The company will also schedule appointments with agents and provide feedback to the seller in terms of the listing price and when it might be wise to lower the figure.

“We represent both buyers and sellers,” said Yeager, “and many sellers use us when it’s time for them to buy.”

Your Future Address has listings throughout the metro area and has gone out as far as Garnett, Kan., and Smithville and Buckner on the Missouri side.

“We primarily focus on Johnson County,” she said. “That’s where most of our business has been. We go wherever people as us to.”

Q: Describe your philosophy?

“We understand phone calls don’t stop at 5 o’clock,” Yeager said. “You can contact us whenever you want to.… We’re empathetic with people going through this experience, and we can help guide them through the process.”

Yeager said by being a small company, she and her team can respond quickly to meet the client’s needs.

“A lot of people like the small dog in the fight and are drawn to an entreprenuerial company.”

Yeager has developed her own fee structure based on the list price of the home. She claims her company’s fees are less than those the typical residential real estate company charges.

“For a home listed at about $150,000, the total commission is less than 4 percent … but we still work it as a full-service listing for a flat fee,” she said. As the value of the house goes up, the fees come down. The fee schedule is outlined on the company’s web site.

Q: You claim to be able to sell homes for less cost to the seller-how?

“I’m a boot-strapping entrepreneuer,” Yeager said. “Because I am the broker, I’m in charge of our costs and keep them low. We’re not sacrificing for our clients.”

Q: Why don’t you do open houses?

“We did them for about six months and we sat twiddling our thumbs,” said Yeager, so they stopped doing them. “A serious buyer is going to call you or a listing agent to see the home.… Sellers usually don’t like them and they usually don’t work.”

Since opening her office in January, Yeager has kept a marathon pace. Her greatest challenge?

“I can’t turn it off,” she said. “I try to turn Katie Yeager CEO off and be Katie Yeager the person. I eat, sleep and breathe my business.
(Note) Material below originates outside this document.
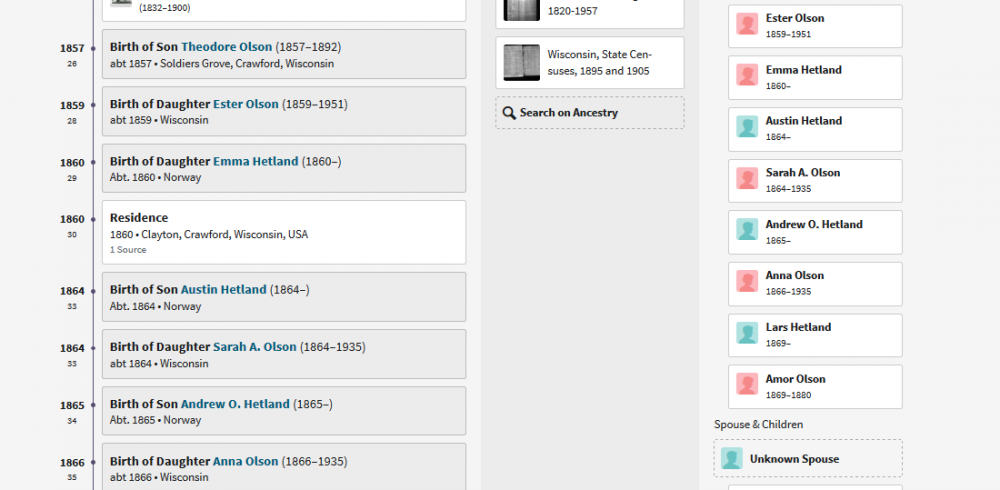Click Andrew O. Hetland's teal avatar icon

(747, 230)
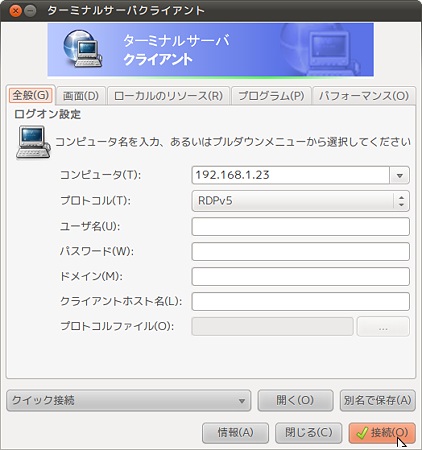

If I sit down for a cup of coffee with someone the conversation usually turns to talking about work.”

Currently, Yeager is focusing on increasing the sales volume for Your Future Address in a cost-effective way.

“We hired a third person when we just couldn’t handle the business volume,” she said.

But Yeager is careful with how she approaches growth.

“Adding too many licenses too quickly may stop the momentum,” Yeager said. And she’s set a lofty goal for herself.

“I always said I wanted to be a millionaire by the time I’m 30, so I’m on my way.”